The fruit orchards of the Pecos Valley, young as they are, show every evidence of becoming, in time and with care, one of its greatest resources. It is not so much the magnitude of the crops they bear as it is their quality. Peaches here ripen early and attain a size equal to the largest peach grown in California and possess a flavor not excelled by fruit grown anywhere. An acre of land accommodates just 108 trees, when planted properly, and at the age, say, of 6 years the crop from each tree, if properly handled, will be $9, without deducting the expense of irrigation, labor, and other expenses which will possibly cut it down one-half.

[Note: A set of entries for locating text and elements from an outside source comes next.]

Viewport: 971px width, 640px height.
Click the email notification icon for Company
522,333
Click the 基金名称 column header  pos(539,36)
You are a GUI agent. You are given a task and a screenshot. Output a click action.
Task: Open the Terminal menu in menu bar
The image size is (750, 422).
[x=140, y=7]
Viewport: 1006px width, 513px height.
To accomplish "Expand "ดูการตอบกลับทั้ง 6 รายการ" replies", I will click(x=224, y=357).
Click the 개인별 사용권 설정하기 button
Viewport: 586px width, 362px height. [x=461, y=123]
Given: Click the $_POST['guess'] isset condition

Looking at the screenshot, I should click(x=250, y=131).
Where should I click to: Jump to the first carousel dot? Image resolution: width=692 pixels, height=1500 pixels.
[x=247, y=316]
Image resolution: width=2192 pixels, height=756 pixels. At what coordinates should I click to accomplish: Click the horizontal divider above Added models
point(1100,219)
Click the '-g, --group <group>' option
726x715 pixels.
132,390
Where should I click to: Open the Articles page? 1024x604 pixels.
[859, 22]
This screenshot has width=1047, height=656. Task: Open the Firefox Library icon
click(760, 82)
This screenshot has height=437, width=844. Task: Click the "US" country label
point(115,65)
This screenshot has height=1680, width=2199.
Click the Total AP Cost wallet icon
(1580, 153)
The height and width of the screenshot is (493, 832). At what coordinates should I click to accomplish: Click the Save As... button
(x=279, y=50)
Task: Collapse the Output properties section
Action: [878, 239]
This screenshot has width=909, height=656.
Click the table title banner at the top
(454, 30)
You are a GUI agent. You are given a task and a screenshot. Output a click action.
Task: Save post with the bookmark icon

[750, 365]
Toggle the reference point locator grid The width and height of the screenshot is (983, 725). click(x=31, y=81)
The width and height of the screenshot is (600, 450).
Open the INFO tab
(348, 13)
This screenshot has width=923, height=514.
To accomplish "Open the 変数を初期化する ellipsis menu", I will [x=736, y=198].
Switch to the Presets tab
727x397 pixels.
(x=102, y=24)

This, of course, takes into consideration only good years, for the valley, in common with other sections, must make allowances for late frosts; but as to fruit pests, it may be said that thus far the orchards are without them. The absence of these bugs and worms is properly attributed to a dry atmosphere that is not congenial to the propagation of these harmful insects, which devastate at times the orchards north and west. A six-year-old peach orchard in this valley, of say 20 acres, may rightly be considered as an independence to the man who will properly care for it.

Pears, apricots, and prunes do well here, as also do strawberries. The Bartlett pear finds a congenial home in this soil. With proper cultivation it is a sure bearer.

As to apples, it would appear that they found a natural home in this valley. Frost rarely troubles the blooms, and as to the "codlin moth," it has never yet put in an appearance here. In fact, a "specked" apple is an unknown quantity in this country. The apples raised here compare favorably with those marketed from any point or district west. of the Missouri River. The fruit is large and firm, some orchards producing apples that measure 15 inches around. The "Ben Davis" does well here, and that is the favorite southern winter apple. It appears from the records that there has not been a failure in the apple crop in this section of the valley since the trees were old enough to bear fruit.